Stipe or Stipes.—When it comes to the designation of the stalk of a fern leaf, there is a wide difference in the way British and Americans regard it. Americans invariably speak of a single stalk as a stipe and they may be somewhat astonished, upon referring to a dictionary, to find that while stipe is given as a legitimate word, it comes direct from the latin Stipes which the Britons, with perhaps a more classical education, are accustomed to use. In America the plural of stipes is stipes or, rather, the plural of stipe is stipes; but in England the plural of both stipe and stipes is stipites. In certain uncultivated parts of our own country the singular form of the word species is given as specie; but when we smile at some countryman’s description of a specie of fern, our merriment may be somewhat tempered by the thought that we still say stipe instead of stipes. If we could only believe that we use stipe with full knowledge of its derivation, it would not seem so bad, but it is very evidently a case of plain ignorance.
Apogamy in Pellaea.—Apogamy, or the production of a new sporophyte from the gametophyte without the union of egg and sperm, used to be considered a rather rare phenomenon, but as more study is given the matter, it begins to seem fairly common. Several years ago Woronin reported apogamy in Pellaea flavens, P. niveus and P. tenera and still more recently W. N. Steil of the University of Wisconsin reported the same condition in our native Pellaea atropurpurea. In Steil’s specimens the young sporophytes were borne on the prothallus lobes near the notch. The same investigator is now working on apogamy in other species. A note in a recent number of this magazine asked for spores of Pellaea gracilis (Cryptogramma Stelleri) for this purpose.

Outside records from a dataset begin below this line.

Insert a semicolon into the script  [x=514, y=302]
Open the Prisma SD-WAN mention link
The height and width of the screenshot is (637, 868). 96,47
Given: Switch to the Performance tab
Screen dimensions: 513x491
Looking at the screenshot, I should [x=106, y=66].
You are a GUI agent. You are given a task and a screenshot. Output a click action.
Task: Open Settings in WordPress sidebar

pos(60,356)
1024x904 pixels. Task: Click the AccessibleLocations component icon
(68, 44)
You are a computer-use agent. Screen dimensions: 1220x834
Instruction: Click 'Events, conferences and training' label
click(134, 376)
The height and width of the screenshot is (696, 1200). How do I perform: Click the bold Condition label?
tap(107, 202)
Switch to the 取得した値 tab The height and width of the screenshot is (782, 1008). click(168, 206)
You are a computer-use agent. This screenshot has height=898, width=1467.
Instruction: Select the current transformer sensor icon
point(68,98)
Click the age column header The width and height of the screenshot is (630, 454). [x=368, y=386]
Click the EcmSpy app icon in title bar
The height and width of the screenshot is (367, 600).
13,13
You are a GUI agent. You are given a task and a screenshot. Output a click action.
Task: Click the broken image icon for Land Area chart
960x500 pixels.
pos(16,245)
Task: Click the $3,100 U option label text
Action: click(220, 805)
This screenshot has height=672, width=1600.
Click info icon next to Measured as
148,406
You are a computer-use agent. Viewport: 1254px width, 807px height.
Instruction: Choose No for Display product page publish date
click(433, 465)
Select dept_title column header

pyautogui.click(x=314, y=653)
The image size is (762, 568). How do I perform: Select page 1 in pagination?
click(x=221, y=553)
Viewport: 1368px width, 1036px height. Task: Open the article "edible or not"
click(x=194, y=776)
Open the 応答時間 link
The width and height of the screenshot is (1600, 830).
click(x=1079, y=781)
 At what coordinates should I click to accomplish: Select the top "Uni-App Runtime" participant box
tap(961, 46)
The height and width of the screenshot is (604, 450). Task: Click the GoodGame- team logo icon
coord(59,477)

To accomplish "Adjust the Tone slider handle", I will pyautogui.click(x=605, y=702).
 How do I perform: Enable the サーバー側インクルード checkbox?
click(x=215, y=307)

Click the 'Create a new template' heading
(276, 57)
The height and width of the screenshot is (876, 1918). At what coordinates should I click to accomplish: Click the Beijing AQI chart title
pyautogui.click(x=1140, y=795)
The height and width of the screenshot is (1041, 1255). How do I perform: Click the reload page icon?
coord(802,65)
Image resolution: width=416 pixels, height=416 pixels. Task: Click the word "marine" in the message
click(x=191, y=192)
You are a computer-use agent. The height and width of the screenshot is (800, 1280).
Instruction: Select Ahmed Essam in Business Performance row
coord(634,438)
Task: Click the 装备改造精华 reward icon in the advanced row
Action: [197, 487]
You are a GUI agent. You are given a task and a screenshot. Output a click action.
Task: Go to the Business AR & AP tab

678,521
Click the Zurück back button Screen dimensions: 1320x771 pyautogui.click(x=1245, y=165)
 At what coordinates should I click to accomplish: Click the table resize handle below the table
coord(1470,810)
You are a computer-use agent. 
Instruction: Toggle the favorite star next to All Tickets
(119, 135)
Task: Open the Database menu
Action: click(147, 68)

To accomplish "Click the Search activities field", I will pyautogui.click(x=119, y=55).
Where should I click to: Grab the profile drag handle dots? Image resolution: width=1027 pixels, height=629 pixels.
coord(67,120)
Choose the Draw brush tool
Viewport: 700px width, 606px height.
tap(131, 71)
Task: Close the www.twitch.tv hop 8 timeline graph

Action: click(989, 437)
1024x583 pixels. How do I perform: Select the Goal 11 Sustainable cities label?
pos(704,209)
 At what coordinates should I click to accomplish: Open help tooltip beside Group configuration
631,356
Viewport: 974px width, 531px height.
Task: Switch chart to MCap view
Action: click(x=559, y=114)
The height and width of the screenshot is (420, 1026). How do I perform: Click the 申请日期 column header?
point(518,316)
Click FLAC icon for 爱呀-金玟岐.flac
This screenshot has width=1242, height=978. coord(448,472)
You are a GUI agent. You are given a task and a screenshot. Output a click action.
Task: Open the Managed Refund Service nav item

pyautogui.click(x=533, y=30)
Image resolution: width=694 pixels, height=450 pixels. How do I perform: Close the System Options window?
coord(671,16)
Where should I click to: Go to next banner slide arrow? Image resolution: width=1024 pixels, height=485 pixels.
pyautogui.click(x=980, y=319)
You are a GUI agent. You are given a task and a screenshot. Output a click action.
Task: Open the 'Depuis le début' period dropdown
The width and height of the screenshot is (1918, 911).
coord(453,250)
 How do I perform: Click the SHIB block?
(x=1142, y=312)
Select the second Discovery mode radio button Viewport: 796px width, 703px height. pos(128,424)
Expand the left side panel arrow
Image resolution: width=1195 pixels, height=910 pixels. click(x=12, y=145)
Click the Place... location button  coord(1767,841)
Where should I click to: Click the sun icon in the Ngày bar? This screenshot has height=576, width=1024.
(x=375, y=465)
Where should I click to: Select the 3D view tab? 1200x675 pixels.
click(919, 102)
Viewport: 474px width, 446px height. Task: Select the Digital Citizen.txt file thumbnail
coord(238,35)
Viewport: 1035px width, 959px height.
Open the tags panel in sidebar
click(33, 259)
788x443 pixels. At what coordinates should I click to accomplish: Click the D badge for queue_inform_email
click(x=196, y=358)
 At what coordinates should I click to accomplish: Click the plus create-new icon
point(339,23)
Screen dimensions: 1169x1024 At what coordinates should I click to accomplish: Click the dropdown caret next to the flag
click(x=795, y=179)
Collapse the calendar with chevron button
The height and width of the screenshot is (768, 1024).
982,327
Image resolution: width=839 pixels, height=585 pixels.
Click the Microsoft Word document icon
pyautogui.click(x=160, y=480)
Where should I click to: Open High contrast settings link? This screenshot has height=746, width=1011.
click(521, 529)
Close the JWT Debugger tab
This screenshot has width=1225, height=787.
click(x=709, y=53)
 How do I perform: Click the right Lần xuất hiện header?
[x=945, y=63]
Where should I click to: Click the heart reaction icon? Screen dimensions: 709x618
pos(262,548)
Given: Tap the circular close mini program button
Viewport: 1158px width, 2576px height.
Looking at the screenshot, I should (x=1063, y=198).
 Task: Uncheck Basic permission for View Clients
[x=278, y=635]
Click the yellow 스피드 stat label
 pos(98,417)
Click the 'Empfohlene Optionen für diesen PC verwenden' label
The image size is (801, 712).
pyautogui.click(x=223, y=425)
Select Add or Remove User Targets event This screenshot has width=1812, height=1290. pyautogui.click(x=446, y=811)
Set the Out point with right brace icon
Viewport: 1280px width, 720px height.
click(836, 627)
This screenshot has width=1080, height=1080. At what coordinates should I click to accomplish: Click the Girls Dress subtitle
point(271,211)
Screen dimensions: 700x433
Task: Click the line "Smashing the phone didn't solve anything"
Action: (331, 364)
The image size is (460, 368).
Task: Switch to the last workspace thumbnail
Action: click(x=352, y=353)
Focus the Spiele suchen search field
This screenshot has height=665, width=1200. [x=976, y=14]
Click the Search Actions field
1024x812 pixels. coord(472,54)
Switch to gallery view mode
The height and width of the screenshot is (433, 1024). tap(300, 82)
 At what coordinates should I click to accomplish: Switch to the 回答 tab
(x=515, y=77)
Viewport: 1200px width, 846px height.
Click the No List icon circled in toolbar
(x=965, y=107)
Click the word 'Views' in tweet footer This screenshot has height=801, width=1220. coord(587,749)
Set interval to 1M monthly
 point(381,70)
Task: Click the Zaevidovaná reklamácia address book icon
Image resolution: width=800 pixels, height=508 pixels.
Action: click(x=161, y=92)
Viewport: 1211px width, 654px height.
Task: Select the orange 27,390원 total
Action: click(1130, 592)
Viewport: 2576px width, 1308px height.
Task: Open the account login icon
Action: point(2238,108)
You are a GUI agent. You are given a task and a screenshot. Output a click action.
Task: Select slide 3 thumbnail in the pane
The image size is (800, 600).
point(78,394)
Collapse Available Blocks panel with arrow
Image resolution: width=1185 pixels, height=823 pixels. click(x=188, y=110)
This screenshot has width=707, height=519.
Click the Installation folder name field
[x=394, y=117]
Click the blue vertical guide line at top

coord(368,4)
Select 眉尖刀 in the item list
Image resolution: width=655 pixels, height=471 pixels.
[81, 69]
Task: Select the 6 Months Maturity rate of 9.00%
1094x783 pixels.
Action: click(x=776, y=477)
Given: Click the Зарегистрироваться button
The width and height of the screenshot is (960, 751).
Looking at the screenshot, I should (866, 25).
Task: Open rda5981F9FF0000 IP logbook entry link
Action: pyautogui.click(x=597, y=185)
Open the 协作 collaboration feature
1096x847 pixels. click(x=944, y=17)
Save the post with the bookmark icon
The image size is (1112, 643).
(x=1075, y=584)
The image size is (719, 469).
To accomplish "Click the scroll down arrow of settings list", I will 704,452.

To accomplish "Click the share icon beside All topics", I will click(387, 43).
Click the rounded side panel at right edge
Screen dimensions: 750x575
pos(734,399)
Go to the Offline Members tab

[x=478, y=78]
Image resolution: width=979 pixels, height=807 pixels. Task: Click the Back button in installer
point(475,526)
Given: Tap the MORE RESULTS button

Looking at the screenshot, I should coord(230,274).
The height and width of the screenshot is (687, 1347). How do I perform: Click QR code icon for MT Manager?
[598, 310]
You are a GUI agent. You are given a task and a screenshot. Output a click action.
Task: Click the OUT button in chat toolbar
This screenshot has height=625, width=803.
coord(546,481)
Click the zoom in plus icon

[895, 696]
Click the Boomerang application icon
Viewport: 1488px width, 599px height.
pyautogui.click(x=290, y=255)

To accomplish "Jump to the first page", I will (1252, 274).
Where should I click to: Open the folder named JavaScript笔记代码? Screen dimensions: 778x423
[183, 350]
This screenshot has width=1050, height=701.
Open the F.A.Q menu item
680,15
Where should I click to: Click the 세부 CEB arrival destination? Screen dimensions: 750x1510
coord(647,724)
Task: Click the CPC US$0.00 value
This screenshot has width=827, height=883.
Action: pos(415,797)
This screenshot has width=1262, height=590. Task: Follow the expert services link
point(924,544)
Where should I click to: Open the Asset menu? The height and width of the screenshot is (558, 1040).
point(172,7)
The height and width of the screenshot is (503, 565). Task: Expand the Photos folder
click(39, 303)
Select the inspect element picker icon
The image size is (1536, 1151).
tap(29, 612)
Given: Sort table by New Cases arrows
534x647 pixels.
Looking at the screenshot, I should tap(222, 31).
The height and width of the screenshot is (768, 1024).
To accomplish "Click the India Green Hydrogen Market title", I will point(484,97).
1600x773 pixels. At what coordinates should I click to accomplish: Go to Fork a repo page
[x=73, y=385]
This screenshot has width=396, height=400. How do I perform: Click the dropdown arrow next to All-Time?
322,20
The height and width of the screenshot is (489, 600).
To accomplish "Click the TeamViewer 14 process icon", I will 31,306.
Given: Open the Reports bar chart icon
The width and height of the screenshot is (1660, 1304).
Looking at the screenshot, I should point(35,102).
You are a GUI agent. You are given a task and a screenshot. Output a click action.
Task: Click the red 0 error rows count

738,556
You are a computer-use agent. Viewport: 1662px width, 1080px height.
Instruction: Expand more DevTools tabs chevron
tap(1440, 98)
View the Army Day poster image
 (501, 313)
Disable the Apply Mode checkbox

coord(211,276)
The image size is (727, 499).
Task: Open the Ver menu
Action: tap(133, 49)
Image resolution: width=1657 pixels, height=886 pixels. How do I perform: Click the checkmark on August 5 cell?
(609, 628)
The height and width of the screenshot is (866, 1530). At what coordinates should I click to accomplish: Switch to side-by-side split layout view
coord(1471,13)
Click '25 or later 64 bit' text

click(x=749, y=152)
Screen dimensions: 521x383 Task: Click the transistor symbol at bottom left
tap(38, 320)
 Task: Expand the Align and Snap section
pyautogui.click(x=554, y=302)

Lycopodium lucidulum porophylum.—In the Ohio Naturalist for April Prof. J. H. Schaffner devotes several pages to a discussion of the specific distinctness of forms allied to Lycopodium lucidulum and comes to the conclusion that Lycopodium porophylum is a good species. If one is to judge by appearances alone, there can be no question as to L. lucidulum being different from L. porophylum but if the different appearances that plants put on under different conditions of warmth, light and moisture are to be considered then there are a number of fern species in this country in need of a name. Compare Woodsia obtusa grown on a sunny cliff with the same species grown on a moist one, or Equisetum arvense in woods and on railway banks. Nobody at present can say positively whether the form called porophyllum is a species or not. If it can be grown in moisture and shade while still retaining its characters, or if its spores will produce plants like the parent when sown in moist shades, then the case should be considered closed. Meanwhile, if one were to imagine a dry ground form of L. lucidulum what kind of a plant would he construct? Perhaps prostrate stem shorter; branches in a denser tuft, shorter; leaves less notched, smaller; whole plant yellower. Well, that is the description of L. porophylum!